© 2026 Sinochem Nanjing Corporation,
All Right Reserved
|
HS Code |
690130 |
| Chemical Name | Yttrium(III) Oxide |
| Chemical Formula | Y2O3 |
| Molar Mass | 225.81 g/mol |
| Appearance | White powder |
| Melting Point | 2430 °C |
| Boiling Point | 4300 °C |
| Density | 5.01 g/cm³ |
| Solubility In Water | Insoluble |
| Cas Number | 1314-36-9 |
| Band Gap | 5.5 eV |
| Crystal Structure | Cubic |
| Pubchem Cid | 517165 |
| Refractive Index | 1.9 (at 1064 nm) |
| Magnetic Susceptibility | −48.0×10⁻⁶ cm³/mol |
| Einecs Number | 215-233-5 |
As an accredited Yttrium(III) Oxide factory, we enforce strict quality protocols—every batch undergoes rigorous testing to ensure consistent efficacy and safety standards.

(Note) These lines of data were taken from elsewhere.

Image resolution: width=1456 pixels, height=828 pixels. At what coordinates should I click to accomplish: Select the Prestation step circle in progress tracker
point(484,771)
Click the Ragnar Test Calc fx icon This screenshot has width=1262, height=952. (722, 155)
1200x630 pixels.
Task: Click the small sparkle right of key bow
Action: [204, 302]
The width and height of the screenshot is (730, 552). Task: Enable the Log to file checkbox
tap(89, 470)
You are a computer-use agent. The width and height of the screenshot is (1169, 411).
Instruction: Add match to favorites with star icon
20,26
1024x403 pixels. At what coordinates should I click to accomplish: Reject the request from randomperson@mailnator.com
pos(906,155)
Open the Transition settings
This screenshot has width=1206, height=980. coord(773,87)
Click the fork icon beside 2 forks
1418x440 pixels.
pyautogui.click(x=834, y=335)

| Packing | Yttrium(III) Oxide, 100g, is packaged in a sealed, white HDPE bottle with tamper-evident cap and clear labeling. |
| Shipping | Yttrium(III) Oxide is shipped in tightly sealed, labeled containers to prevent contamination and moisture exposure. Packaging complies with chemical safety regulations. It is transported as a non-hazardous material under normal conditions, with care taken to avoid spills and dust generation during handling and transit. Safety data sheets accompany each shipment. |
| Storage | Yttrium(III) oxide should be stored in a tightly sealed container in a cool, dry, and well-ventilated area. Keep it away from moisture, acids, and incompatible substances. The storage area should be free from ignition sources, and the material should be handled with care to avoid dust generation. Label the container clearly and restrict access to trained personnel only. |
|
Purity 99.99%: Yttrium(III) Oxide with purity 99.99% is used in phosphor manufacturing for LED lighting, where enhanced luminous efficacy is achieved. Particle Size <1 μm: Yttrium(III) Oxide with particle size <1 μm is used in advanced ceramic substrates, where improved mechanical strength and density result. Stability Temperature 2200°C: Yttrium(III) Oxide with stability temperature 2200°C is used in thermal barrier coatings for gas turbines, where superior heat resistance is provided. High Specific Surface Area: Yttrium(III) Oxide with high specific surface area is used in catalyst supports, where catalytic activity and dispersion are increased. Optical Grade: Yttrium(III) Oxide of optical grade is used in production of yttrium-aluminum garnet (YAG) lasers, where efficient laser generation and low energy loss occur. Low Impurity Level: Yttrium(III) Oxide with low impurity level is used in electronics ceramic capacitors, where dielectric stability and device reliability are improved. Nanoscale: Yttrium(III) Oxide in nanoscale form is used in biomedical imaging, where high contrast and biocompatibility are achieved. High Thermal Conductivity: Yttrium(III) Oxide with high thermal conductivity is used in electronic heat sinks, where rapid heat dissipation is ensured. Sintering Grade: Yttrium(III) Oxide of sintering grade is used in plasma spray coatings, where dense and uniform coating layers are produced. High Refractive Index: Yttrium(III) Oxide with high refractive index is used in optical coatings, where improved light transmission and optical clarity are obtained. |
Competitive Yttrium(III) Oxide prices that fit your budget—flexible terms and customized quotes for every order.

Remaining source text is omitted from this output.